The data collected by the OpenINTEL platform has numerous applications in network and network security research. To support these efforts, we make our open data available on the download page or through the links provided in the coverage overview above, under the terms and conditions outlined on our terms page. As using our data may require specialized knowledge and specific analysis infrastructure, we encourage academic researchers to contact us to discuss your needs.


Closed data may be available upon request (more information here). If you have an interest in licencing access to our data for commercial purposes feel free to contact us.

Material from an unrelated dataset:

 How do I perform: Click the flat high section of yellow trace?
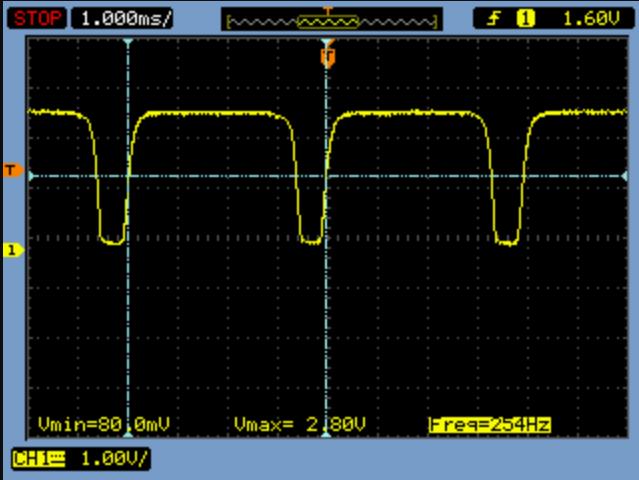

Example using Docker and Spark

Below we provide instructions to use the data using Docker, Jupyter Lab, the AWS SDK and Apache Spark.


Step 1: Create a Dockerfile and build the image

Create and change to a new working directory: 

mkdir openintel-fdns-notebook && cd openintel-fdns-notebook

Create a Dockerfile with the following content:

FROM quay.io/jupyter/pyspark-notebook:spark-3.5.3

USER root
RUN wget -q https://repo1.maven.org/maven2/com/amazonaws/aws-java-sdk-bundle/1.11.375/aws-java-sdk-bundle-1.11.375.jar -P /usr/local/spark/jars/
RUN wget -q https://repo1.maven.org/maven2/org/apache/hadoop/hadoop-aws/3.2.0/hadoop-aws-3.2.0.jar -P /usr/local/spark/jars/

USER ${NB_UID}
RUN pip install boto3

Build the Docker container: 

docker build --tag 'openintel-fdns-notebook:spark-3.5.3' .
Step 2: Run the container

Use the following command to start the Jupyter Lab docker container:

docker run -p 8888:8888 openintel-fdns-notebook:spark-3.5.3
Step 3: Open Jupyter Lab

The standard output from the previous command will display a web link with authentication token.

Open the link in your browser to access Jupyter Lab, or use this link: http://127.0.0.1:8888/lab and submit the token.

Step 4: Upload the openintel-fdns example notebook

Download the example .ipynb python notebook here.

Click the up arrow ("Upload Files") and upload .ipynb notebook.

A preview web version of the notebook can be found here.